• _Brano_
___

Koinonia Marzo 2018


Libro di interviste curato da T.Petcu e Michele Turrisi *

 

Filosofia della religione al presente

 

Con il presente volume, che raccoglie alcune interviste ai maggiori filosofi della religione italiani, si inaugura presso l’editore Stamen L’umano e il divino, una collana dedicata espressamente alla filosofia della religione. Particolarmente in questi ultimi anni se ne sente in modo impellente la necessità. La questione religiosa è quotidianamente presente sulle prime pagine di tutti i giornali internazionali, ma spesso è affrontata con superficialità e senza il necessario approfondimento. La religione, quale essa sia e a qualsiasi latitudine si esprima, tocca in profondità la vita di miliardi di persone, ma in modo stupefacente la riflessione su di essa ha un andamento episodico e quasi residuale, abbandonata all’estro dei giornalisti e di opinionisti, che mancano spesso di una adeguata formazione storico-religiosa e filosofico-religiosa.

Questo carattere episodico e incerto è dovuto per un verso agli interdetti religiosi provenienti dalle gerarchie ecclesiastiche, che non vedono sempre di buon occhio il formarsi di una categoria autonoma e scientificamente “laica” che studia il fenomeno religioso, per l’altro al laicismo imperante negli ultimi decenni nelle società avanzate europee, che tendono a relegare in un angolo l’esperienza religiosa, per poi ritrovarsela continuamente tra i piedi nelle forme più disparate e inaspettate.

___

• _Compiti assegnati_
#1 Riporta fedelmente il passo del brano sulla filosofia della religione che comincia con «Con il presente» e prosegue fino a «storico-religiosa e filosofico-religiosa.».
#2 Continua il brano sulla filosofia della religione, riprendendo subito dopo la sua ultima frase.

• _Dati forniti_
___

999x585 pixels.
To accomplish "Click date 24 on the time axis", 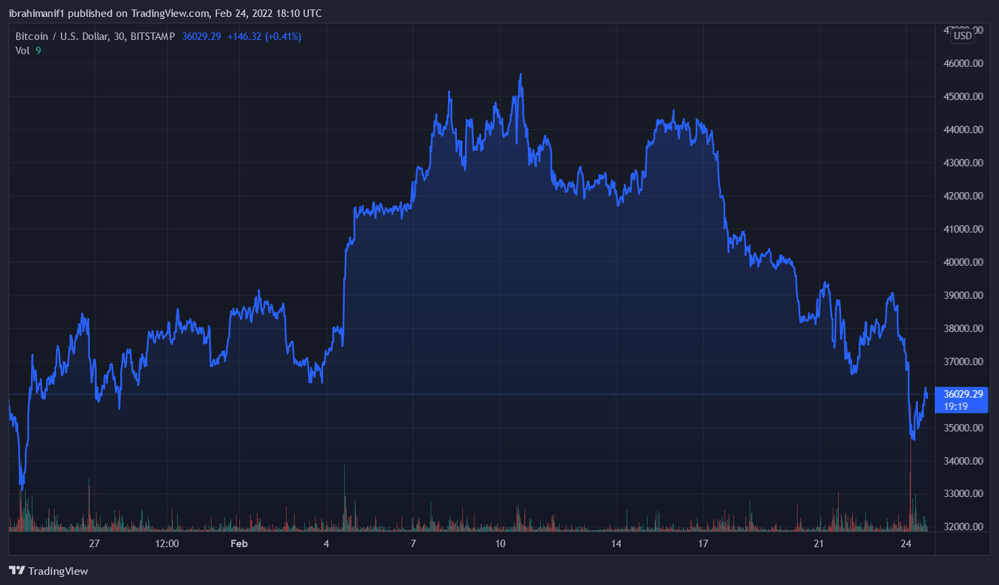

___

• _Risposte ai compiti_
#1
Con il presente volume, che raccoglie alcune interviste ai maggiori filosofi della religione italiani, si inaugura presso l’editore Stamen L’umano e il divino, una collana dedicata espressamente alla filosofia della religione. Particolarmente in questi ultimi anni se ne sente in modo impellente la necessità. La questione religiosa è quotidianamente presente sulle prime pagine di tutti i giornali internazionali, ma spesso è affrontata con superficialità e senza il necessario approfondimento. La religione, quale essa sia e a qualsiasi latitudine si esprima, tocca in profondità la vita di miliardi di persone, ma in modo stupefacente la riflessione su di essa ha un andamento episodico e quasi residuale, abbandonata all’estro dei giornalisti e di opinionisti, che mancano spesso di una adeguata formazione storico-religiosa e filosofico-religiosa.

#2
In molti paesi europei di tradizione protestante la filosofia della religione ha da tempo uno spazio all’interno delle Università sia nei Dipartimenti di Teologia e di Filosofia sia in quelli, sempre più frequenti e di altissimo livello qualitativo, delle Religionswissenschaften. La filosofia della religione è inserita a pieno titolo nel dibattito sulle scienze umane, che l’ha fatta avanzare non poco sulla via della definizione generale del fatto religioso. Esistono centri di eccellenza come Freiburg, Tuebingen, Heidelberg, Fribourg, Zurigo, Strasbourg, Lovanio, solo per citarne alcuni, che si applicano alla ricerca filosofico-religiosa secondo i più avanzati criteri e con notevole impiego di risorse. Da questi centri provengono attualmente i migliori filosofi della religione a livello internazionale.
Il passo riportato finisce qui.